Irrespective of whether the assessment of the case study company is representative of the industry, there is certainly no incentive for companies to support workplace anti-retroviral therapy programmes or even worker membership of medical aid schemes. The 2008 annual costs of a currently standard treatment regime for an AIDS patient, based on the protocol recommended by the World Health Organisation, were R3000 (first line treatment) and R6400 (second line treatment) (NDoH, 2008). These sums amount to 20 to 40% of the average cleaner's annual wage.

To demand support from companies to cover these costs is unrealistic. Direct support would inevitably pose questions about why HIV/AIDS specifically deserves investment and not other life-threatening diseases. The cost of providing health insurance would be prohibitive for workers and would substantially increase the overall labour costs for a company working in a context that is highly competitive and geared to reducing costs. Contract cleaning companies exist because of efforts by the businesses that hire cleaners from these companies to reduce not only wages but also the associated benefit costs of labour. By not employing the cleaners directly and getting contract cleaning companies to bid for the supply of these cleaners, the company that needs cleaners can avoid paying the potential associated costs of ill employees, such as time off work, health insurance and so on. It becomes the contract cleaning companies' responsibility to supply the required number of cleaners, therefore the company avoids the ‘inconvenience’ and costs associated with ill health. Ultimately it is the workers involved who pay the price because if they become ill and cannot work they do not receive any pay from the contract cleaning companies and further they need to cover their own health care expenses.

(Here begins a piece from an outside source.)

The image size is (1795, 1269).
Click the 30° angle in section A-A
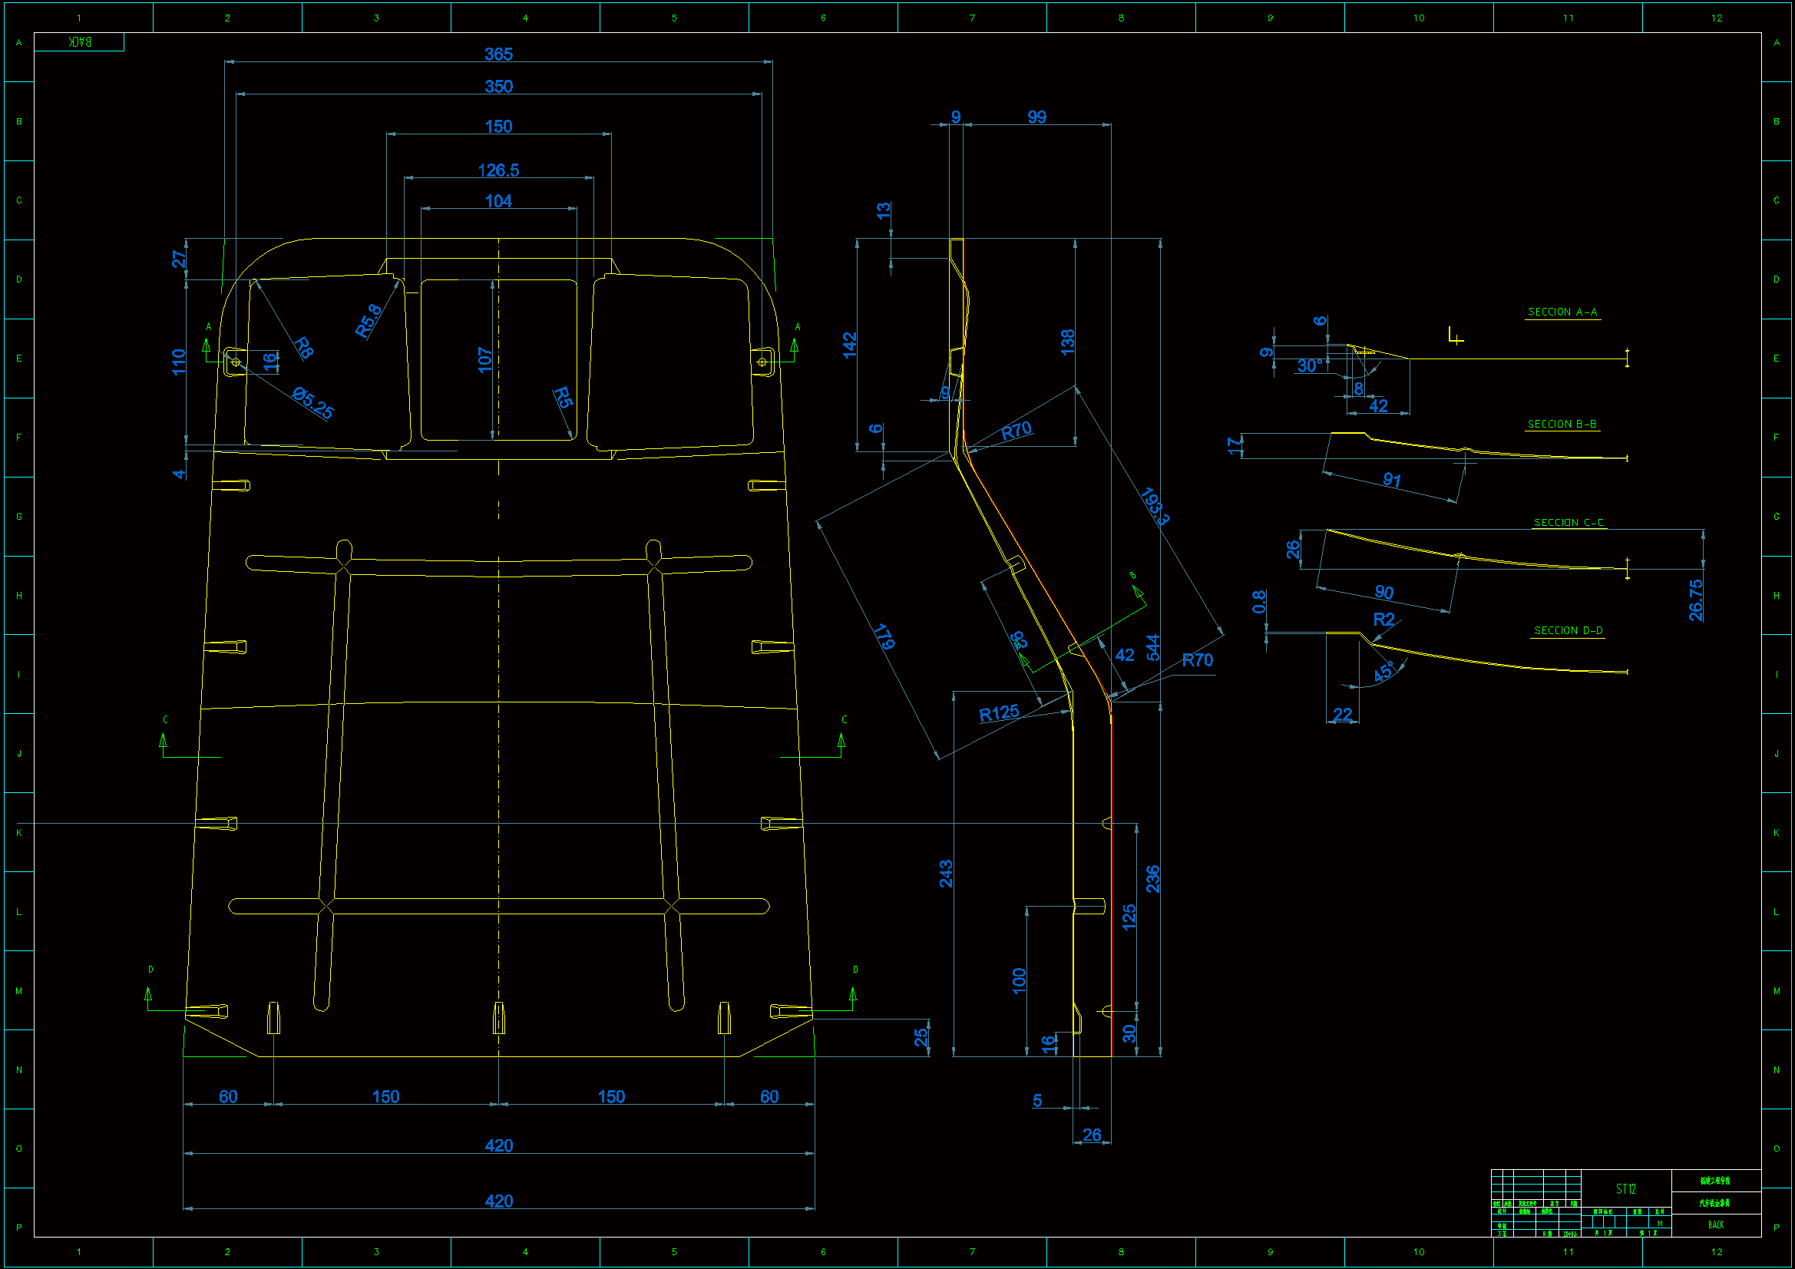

The study findings show that there is a need for intervention as the workforce is particularly vulnerable. HIV/AIDS is having an impact on the industry but the costs are largely hidden and are mainly borne by workers who are poorly paid and receive minimal welfare assistance and health insurance. The results and analysis presented here do not provide a strong business case for firms to undertake amelioration activities to deal with HIV/AIDS. However, there is a strong case for industry-level initiatives, especially with regards to managing HIV/AIDS in the workforces of small and medium-sized businesses. To enable this, both regulatory and industry agencies (for example, BCCCI, SABCOHA and the Services SETA – Sector Education and Training Authority) should facilitate an industry-wide plan to assist companies. This would involve at a minimum the development of policies and the design of programmes for prevention (condom distribution, peer education) linking with the government's national anti-retroviral treatment programme to enable their AIDS-ill workers to access treatment.